While we readily admit that the above example is contrived, the point that we wish to emphasize is that learned estimations are subject to arbitrary errors. In a nutshell, these techniques are likely to improve the average case but may not be able to materially change the worst case. And the real problem in database query processing is that the worst case is not the exception, but unfortunately quite common, as highlighted in [10].
The geometric search approach is radically different to both the legacy and learning-based approaches since it completely abandons estimation as a lost cause. Instead, it opts for a carefully calibrated “trial-and-error” query processing mechanism that may execute multiple plans before query completion. The specific performance metric used here – Maximum Sub-Optimality (MSO) – addresses the worst-case scenario head-on.
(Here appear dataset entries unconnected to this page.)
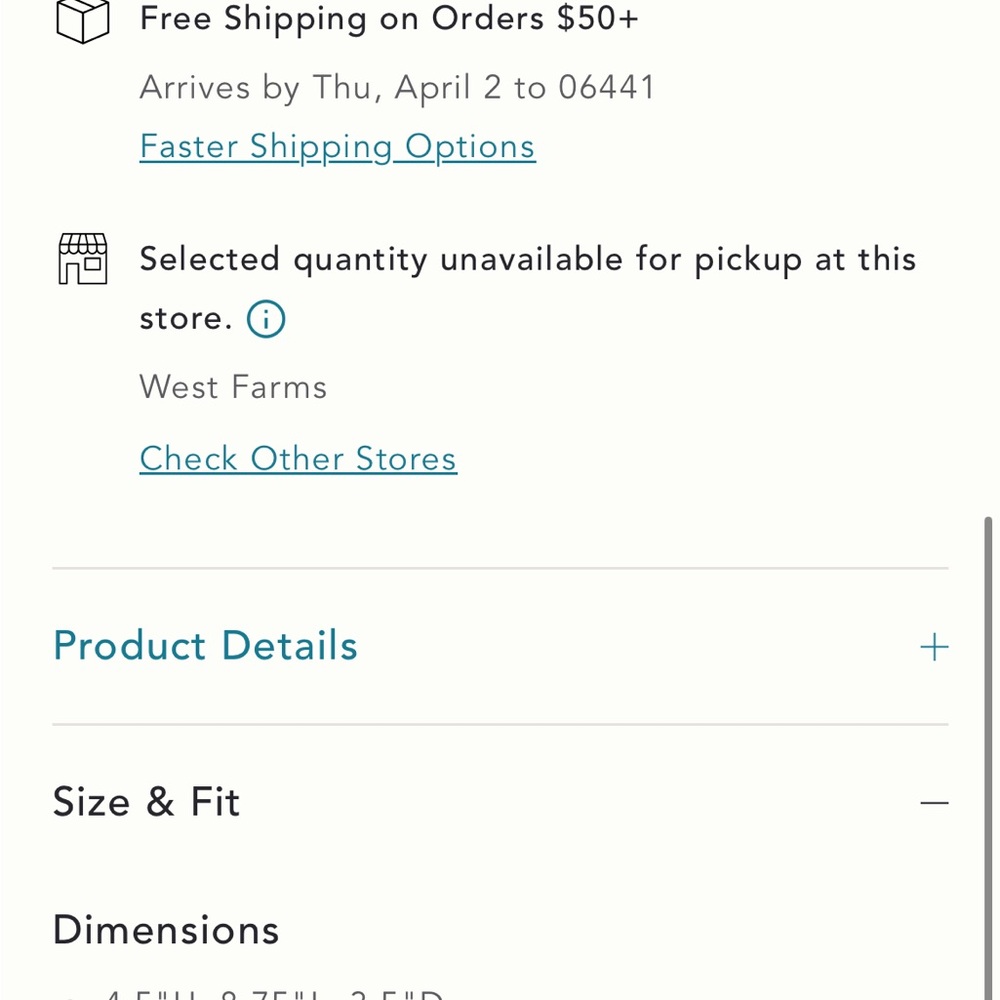Image resolution: width=1000 pixels, height=1000 pixels.
Task: Click the minus icon beside Size & Fit
Action: coord(934,803)
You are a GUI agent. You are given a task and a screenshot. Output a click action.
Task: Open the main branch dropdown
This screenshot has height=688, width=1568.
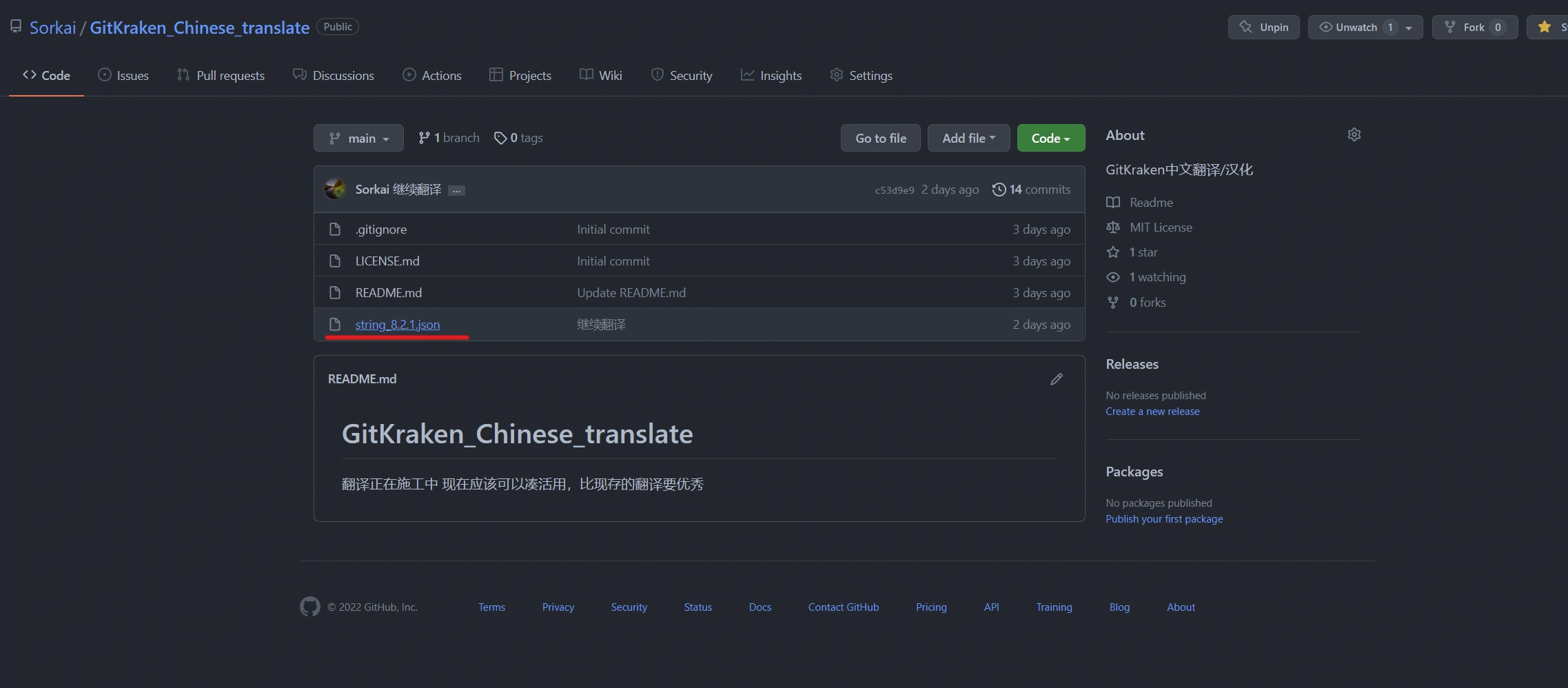click(x=358, y=138)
Specifically, it is defined as the worst-case slow-down, evaluated over the entire selectivity space, relative to an oracular ideal that magically knows the correct selectivities. It is crucial to note that unlike the learning methods, which have largely compared themselves relative to contemporary techniques, here the comparison is with the abstract optimal.
In the rest of this post, we show how, through a series of geometric characterizations of plan cost trajectories, it is actually possible to provide surprisingly strong quantifiable guarantees on MSO performance. Moreover, these characterizations have been empirically found to hold true in most real-world environments. Interestingly, and as an aside, geometric approaches to database problems have had a rich tradition in Indian academia, with Prof. Sumit Ganguly’s group at IIT Kanpur, and Prof. S. Sudarshan’s group at IIT Bombay, having written several influential papers (e.g. [5, 7]), leveraging such techniques in the context of Parametric Query Optimization.
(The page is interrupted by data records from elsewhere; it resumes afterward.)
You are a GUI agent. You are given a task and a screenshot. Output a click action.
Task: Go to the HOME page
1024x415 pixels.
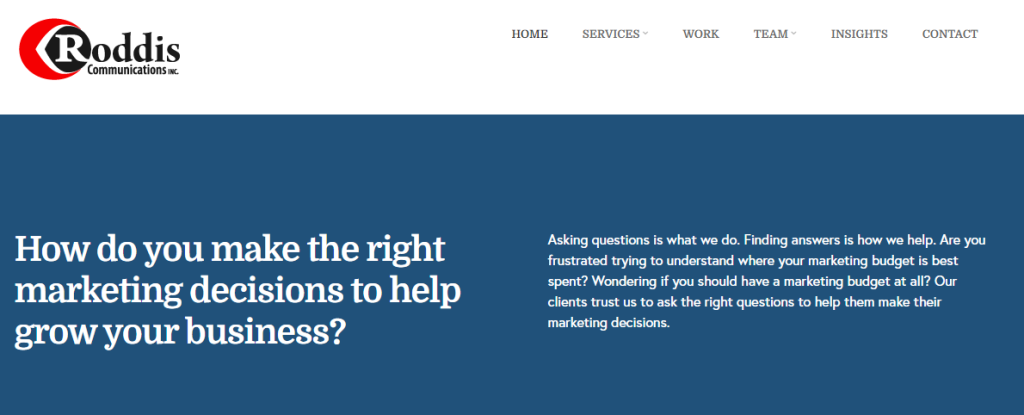(530, 34)
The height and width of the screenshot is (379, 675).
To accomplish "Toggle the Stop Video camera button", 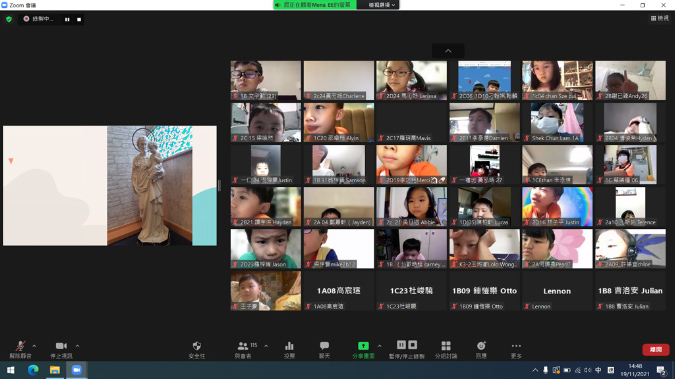I will pyautogui.click(x=61, y=349).
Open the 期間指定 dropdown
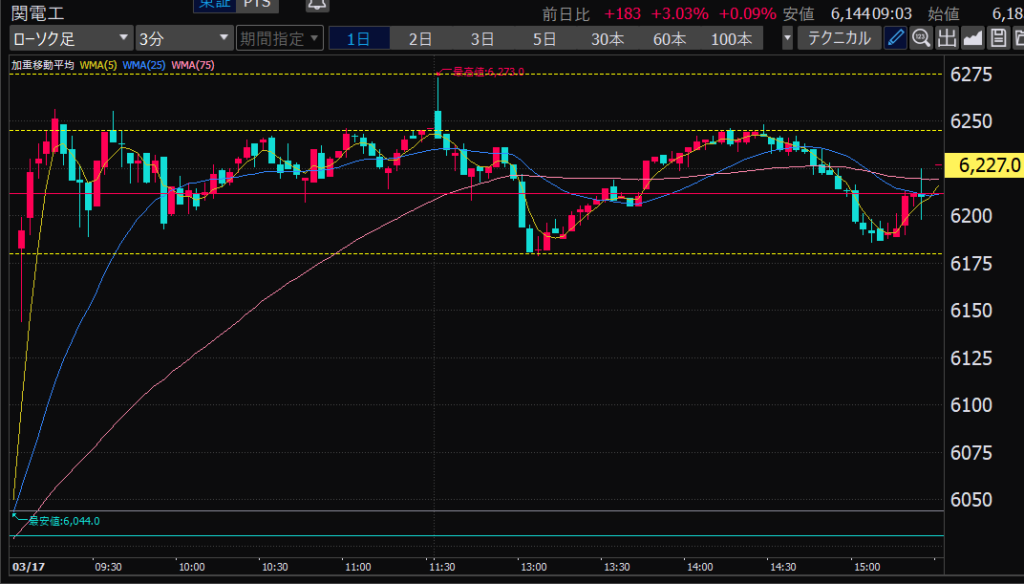The width and height of the screenshot is (1024, 584). [x=279, y=39]
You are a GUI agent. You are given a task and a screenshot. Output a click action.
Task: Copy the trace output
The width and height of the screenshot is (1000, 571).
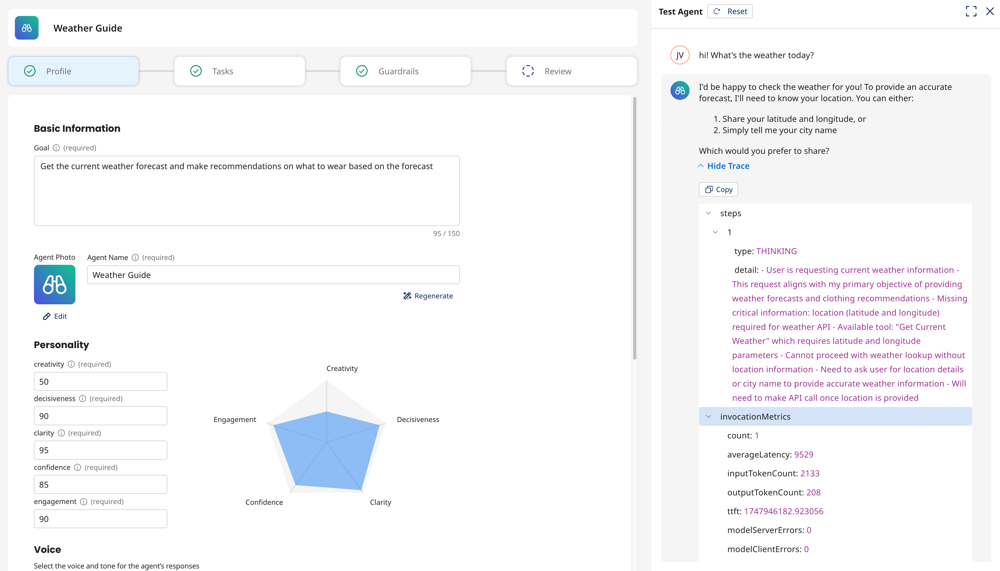click(718, 189)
Our first foray in this direction was called PlanBouquet to reflect the multiplicity of plans used to execute a query. The underlying geometric assumption in its construction is that of monotonicity – that is, the costs of plans increase monotonically with increasing predicate selectivity values. Equivalently, that “spatial domination implies cost domination”. This assumption generally holds for the plans generated by current database systems on decision support queries since an increase in selectivity value implies processing of a larger amount of input data. Apart from monotonicity, we also assume the cost functions to be continuous over the selectivity space, which is again to be expected since with adequate memory resources, a few more tuples in the output of each predicate do not abruptly change the processing overheads.
We first profile, through repeated calls to the query optimizer, the ideal cost surface over the entire predicate selectivity space. The next step, which is a distinctive feature of our approach, is to discretize the ideal surface by projecting a graded geometric progression of isocost (IC) contours onto the ideal surface. A 2D example of this discretization with a cost doubling from one contour to the next, is shown in Figure 1(a), for a TPCH database environment with two join predicates. Here, there are five hyperbolic isocost contours, 𝐼𝐶1 through 𝐼𝐶5, with their costs ranging from 𝐶 to 16𝐶. Each contour has a set of optimal plans covering disjoint segments – for instance, contour 𝐼𝐶2 is covered by plans 𝑃2, 𝑃3 and 𝑃4. The union of the plans appearing on all the contours constitutes the “plan bouquet” for the query – accordingly, plans 𝑃1 through 𝑃14 form the bouquet in Figure 1(a).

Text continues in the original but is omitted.